Although Bolt has stated that he will willingly hand his medal back, there remains the possibility the other men in the Jamaican 4x100m team from 2008 — Powell and Michael Frater — could appeal to the Court of Arbitration for Sport and they have 21 days in which to do this.
When American Marion Jones was stripped of her two relay medals from the Sydney Games for doping offences, her teammates kept theirs after a protracted legal battle.
However, all members of the victorious American 4x400m relay squad at the 2000 Sydney Olympics were subsequently stripped of their medals after Antonio Pettigrew admitted a doping offence.
This disappointment could provide an added layer of motivation for Bolt as he begins his final season in the sport, which will culminate at the World Championships in London this summer.
THE IOC'S DECISION
I. The Athlete, Nesta CARTER:
i. is found to have committed an anti-doping rule violation pursuant to the IOC Anti-Doping Rules applicable to the Games of the XXIX Olympiad in Beijing in 2008,
ii. is disqualified from the men's 4x100m relay event in which he participated upon the occasion of the Olympic Games Beijing 2008,
iii. has the medal, the medallist pin and the diploma obtained in the men's 4x100m relay event withdrawn and is ordered to return same.

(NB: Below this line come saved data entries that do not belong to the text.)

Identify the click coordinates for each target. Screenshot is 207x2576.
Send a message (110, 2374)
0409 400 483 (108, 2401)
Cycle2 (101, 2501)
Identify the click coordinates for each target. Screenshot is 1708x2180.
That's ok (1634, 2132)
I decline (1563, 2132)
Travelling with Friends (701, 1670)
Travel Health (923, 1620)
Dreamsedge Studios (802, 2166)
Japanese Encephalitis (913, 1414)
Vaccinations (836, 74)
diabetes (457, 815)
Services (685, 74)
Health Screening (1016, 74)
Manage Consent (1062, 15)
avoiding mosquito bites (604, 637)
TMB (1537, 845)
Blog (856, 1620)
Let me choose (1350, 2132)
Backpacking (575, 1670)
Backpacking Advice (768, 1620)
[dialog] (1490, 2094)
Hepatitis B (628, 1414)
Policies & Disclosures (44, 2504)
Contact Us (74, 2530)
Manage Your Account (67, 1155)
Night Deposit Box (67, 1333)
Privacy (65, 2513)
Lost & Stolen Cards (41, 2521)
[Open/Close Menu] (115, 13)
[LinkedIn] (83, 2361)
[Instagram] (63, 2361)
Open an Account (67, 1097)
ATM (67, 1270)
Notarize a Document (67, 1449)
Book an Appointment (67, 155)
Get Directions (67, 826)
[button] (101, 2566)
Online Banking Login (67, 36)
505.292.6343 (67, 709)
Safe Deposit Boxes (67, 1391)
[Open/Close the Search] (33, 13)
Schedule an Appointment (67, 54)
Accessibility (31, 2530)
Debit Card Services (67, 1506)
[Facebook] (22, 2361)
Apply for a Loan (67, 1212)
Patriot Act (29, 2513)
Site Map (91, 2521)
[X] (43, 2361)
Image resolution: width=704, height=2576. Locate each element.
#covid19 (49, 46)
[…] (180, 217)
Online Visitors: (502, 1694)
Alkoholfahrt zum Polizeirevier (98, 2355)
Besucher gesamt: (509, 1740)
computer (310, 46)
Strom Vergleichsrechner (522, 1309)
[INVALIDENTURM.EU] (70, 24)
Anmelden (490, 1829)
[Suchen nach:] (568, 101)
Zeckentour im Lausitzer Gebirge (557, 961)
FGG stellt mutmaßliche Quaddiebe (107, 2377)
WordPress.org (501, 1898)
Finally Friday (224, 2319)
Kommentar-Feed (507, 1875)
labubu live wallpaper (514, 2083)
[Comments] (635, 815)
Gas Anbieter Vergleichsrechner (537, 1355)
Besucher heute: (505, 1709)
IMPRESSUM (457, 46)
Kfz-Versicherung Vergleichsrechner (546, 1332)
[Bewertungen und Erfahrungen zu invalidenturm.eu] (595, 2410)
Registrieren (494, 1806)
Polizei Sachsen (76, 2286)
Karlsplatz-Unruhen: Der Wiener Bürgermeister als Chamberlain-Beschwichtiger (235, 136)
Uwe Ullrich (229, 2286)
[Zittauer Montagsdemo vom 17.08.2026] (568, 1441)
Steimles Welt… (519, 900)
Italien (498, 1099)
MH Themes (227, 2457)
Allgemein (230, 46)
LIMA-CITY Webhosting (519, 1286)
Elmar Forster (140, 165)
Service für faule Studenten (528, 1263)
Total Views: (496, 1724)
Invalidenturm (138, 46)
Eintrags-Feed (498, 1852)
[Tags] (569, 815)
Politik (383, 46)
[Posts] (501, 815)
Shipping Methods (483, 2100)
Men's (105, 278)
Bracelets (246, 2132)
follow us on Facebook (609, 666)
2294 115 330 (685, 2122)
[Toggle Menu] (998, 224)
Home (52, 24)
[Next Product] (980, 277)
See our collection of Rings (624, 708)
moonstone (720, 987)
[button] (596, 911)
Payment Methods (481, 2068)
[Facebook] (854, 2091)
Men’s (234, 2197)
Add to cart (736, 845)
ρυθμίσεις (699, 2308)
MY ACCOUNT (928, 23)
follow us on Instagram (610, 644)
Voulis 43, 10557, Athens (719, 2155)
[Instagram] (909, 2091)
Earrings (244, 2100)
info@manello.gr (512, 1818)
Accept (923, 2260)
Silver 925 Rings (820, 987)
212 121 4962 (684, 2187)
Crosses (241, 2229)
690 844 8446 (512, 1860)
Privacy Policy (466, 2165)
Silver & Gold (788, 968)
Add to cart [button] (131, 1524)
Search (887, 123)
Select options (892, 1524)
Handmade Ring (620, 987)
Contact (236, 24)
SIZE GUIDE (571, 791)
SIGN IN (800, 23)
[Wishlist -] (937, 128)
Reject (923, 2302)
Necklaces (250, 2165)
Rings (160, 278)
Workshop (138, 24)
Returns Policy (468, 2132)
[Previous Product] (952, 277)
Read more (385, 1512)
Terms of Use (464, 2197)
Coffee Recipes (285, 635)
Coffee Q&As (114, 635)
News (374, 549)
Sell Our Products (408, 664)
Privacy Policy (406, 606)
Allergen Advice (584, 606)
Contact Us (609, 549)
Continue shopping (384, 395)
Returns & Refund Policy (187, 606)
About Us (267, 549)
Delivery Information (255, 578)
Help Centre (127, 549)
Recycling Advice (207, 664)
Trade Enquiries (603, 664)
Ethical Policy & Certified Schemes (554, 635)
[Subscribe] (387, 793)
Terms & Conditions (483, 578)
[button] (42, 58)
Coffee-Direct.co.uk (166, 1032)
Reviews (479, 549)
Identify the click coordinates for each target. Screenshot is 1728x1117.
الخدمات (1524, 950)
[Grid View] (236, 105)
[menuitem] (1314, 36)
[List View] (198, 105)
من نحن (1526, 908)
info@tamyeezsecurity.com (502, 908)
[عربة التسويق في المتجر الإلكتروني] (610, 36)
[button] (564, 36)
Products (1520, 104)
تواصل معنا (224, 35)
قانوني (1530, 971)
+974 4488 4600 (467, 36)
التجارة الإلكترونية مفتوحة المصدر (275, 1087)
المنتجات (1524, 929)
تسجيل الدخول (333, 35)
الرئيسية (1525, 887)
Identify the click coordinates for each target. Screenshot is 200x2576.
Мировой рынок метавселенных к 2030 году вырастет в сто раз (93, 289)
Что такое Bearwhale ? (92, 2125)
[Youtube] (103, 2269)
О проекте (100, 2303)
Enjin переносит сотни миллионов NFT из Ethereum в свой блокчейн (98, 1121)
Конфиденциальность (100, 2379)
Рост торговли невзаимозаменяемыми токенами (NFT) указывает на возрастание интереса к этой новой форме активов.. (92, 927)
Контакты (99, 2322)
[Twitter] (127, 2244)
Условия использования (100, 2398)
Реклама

II. The Jamaican team is disqualified from the men's 4x100m relay event. The corresponding medals, medallist pins and diplomas are withdrawn and shall be returned.
III. The IAAF is requested to modify the results of the above-mentioned event accordingly and to consider any further action within its own olympic gold medal 2008 competence.
IV. The Jamaica Olympic Association shall ensure full implementation of this decision.
V. The Jamaica Olympic Association shall notably secure the return to the IOC, as soon as possible, of the medals, the medallist pins and the diplomas awarded in connection with the men's 4x100m relay event to the Athlete and his teammates.
VI. This decision enters into force immediately.